Even without prior knowledge, the ANN model generated results that are in agreement with our previously-published findings obtained using phylogenetic analysis and clustalW methods. The ANN modeling accurately predicted outcome of congenital CMV disease based on UL144 sequences. However, using the conventional phylogeny, we were unable to find a significant association between UL146 polymorphisms and outcome of congenital CMV, largely due to extreme hypervariability and a small sample size. When applying ANN modeling for prediction of congenital CMV outcome based on UL146 sequences, UL146 genotypes were predictive of outcome, while in UL147 and US28 no positions were found that correlated with disease outcome. In addition, a combination of four genetic loci was 90% sensitive in predicting outcome of congenital CMV.

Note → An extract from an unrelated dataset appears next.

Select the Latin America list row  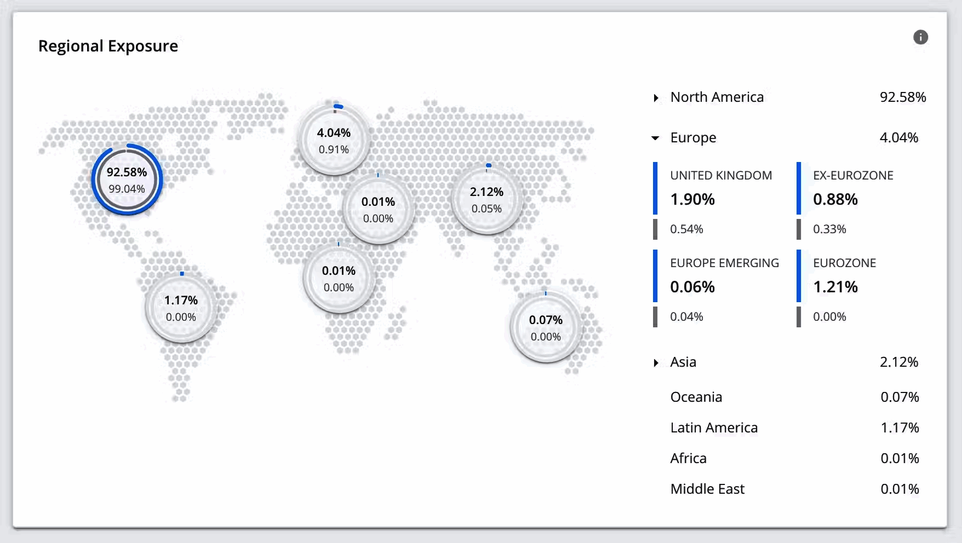coord(713,428)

Our analysis on the larger Italian cohort showed that the “leave-one-out” methods correlates with results obtained using the traditional ANN approach (2/3 of samples for training, 1/3 of samples for validation). This correlation further supports the use of the “leave-one-out” approach for the smaller US cohort. We attribute the somewhat better results obtained with the “leave-one-out” method to the larger sample size available for training: 53 samples in the leave-one-out method vs. 36 samples in the traditional approach. Both approaches generated very similar AUC values.
Using an ANN modeling also allowed us to determine the inputs (nucleotide positions) that have the most significant effect on the output (disease outcome). The model extracted the minimum number of nucleotide changes that resulted in the best prediction. While the ANN did not need more than 5 inputs to make a perfect prediction for the sample, we decided to provide additional inputs that were still present in late-stage iterations as they may lead to more focused questions related to biological mechanisms.
Clustering using ANN modeling was also analyzed. The fact that automatic ANN clustering based on UL144 matched our previous findings using more conventional techniques helped validate the automatic method. Since clustering for UL146 data was very difficult with conventional techniques (because of high degree of variability), we found it interesting that clustering could be performed with the ANN. Similarly, if samples need to be clustered based on more than one gene, an ANN is capable of producing relevant results whereas conventional distance-based methods face greater difficulties.
In summary, we have shown the potential use of analyzing large sequence information using ANNs modeling in addition to conventional phylogentic techniques. The ANN seems to have several advantages over regular phylogenetic analysis including concurrent analysis of multiple genetic loci, clustering into subtypes and identifying the most significant positions that affect the output. We recognize that the analysis was performed on a small sample size and a limited number of hypervariable genes, yet results are intriguing. At this time, we do not have sequence information on other hypervariable CMV genes such as gN and gB. Future studies should include a larger cohort of samples and sequence data of other hypervariable CMV genes. This will allow us to determine the role of different CMV strains in outcome of congenital CMV. We may also be able to create a prediction model that links different inputs (such as nucleotide sequences, multiple CMV strains, race, age, and family history) to outputs (such as symptomatic or asymptomatic disease, hearing loss etc). The successful development of such a model will allow identification of groups at higher risk for disease sequelae.